Mais c'était d'un triste. Car il faut comprendre que, ces
intuitions, la majeure partie du temps sont aiguës, notamment
lorsqu'il est question de dangers ou de déceptions. Alors un
échiquier se met en place de manière involontaire, et sans qu'on
l'ait remarqué, une équation comportementale de l'individu/ou de
la situation anxiogène se dresse. Comme pour se prémunir d'un
danger. Et parfois, l'équation se dresse des mois avant que la
situation "d'échec" ou redoutée ne se passe. On vit alors dans
l'angoisse pendant des mois, voire des années, on se prend pour
une malade, on doute, on refoule. On ne parle pas. C'est le
mutisme, et surtout la peur de sombrer dans la folie. Comment
expliquer ces angoisses relatives à une action qui n'a pas
encore trouvé sa réalité opérante ? Comment justifier ses peurs
et son comportement qui s'ajuste à l'avance à des signes que la
plupart ne conçoivent pas ?
Ces intuitions fulgurantes
sont constantes. Et depuis que je veille à écouter mes
intuitions, pas une fois je n'ai eu tort. Le sentiment à
l'origine de l'intuition, ou l'intuition en elle-même, sur le
fond, est toujours confirmée. Je pense être loin d'être seule
dans cette situation présente. Cependant, couplée à une très
bonne mémoire, et au fait de ces perceptions omniprésentes, il
m'est vraiment parfois très compliqué de ne pas me sentir à
bout, et parfois la société, ou l'entourage sanctionne, l'oeil
inquiet. On aime point à être trop deviné, je le conçois, il
n'est point question de jouer à la Cassandre. Mais je trouve
simplement que chaque intuition correspond au fond à une logique
analytique bien précise à chaque fois, et que ce que l'on nomme
intuition est en réalité simple logique née de l'arborescence de
la pensée. J'écris cela pour récuser tout caractère
extraordinaire à la perception, elle est naturelle, elle se
déploie...Il est donc nécessaire d'en faire un allié, de
l'apprivoiser. Comme toute équation, on peut ensuite l'adapter à
de multiples situations. Les variables se retrouvent.

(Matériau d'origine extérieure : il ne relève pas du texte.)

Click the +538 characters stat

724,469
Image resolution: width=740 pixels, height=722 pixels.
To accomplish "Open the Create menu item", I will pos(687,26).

Dans le milieu scolaire, à
l'instar des exigences qui sont celles de notre société
actuelle, le primat est celui de l'immédiateté, contraire à
l'éthique du surdoué qui a besoin du temps de son
perfectionnement. Même si il s'adapte très vite, cela lui coûte
une énergie incommensurable au détriment du perfectionnement
d'autres talents. Il est dommage de constater ces encore trop
timides approches relatives aux intuitions qui ne sont, à
l'image de la mythologie grecque (Cassandre), pas écoutées, et
qu'il faut alors mener une lutte sans failles pour faire émerger
une prise de conscience. C'est pourquoi votre combat prend toute
sa pertinence, en particulier au regard des enfants, désireux et
impatients d'être mieux accompagnés, il faut les aider en
France. On tue le talent car ses manifestations effrayent.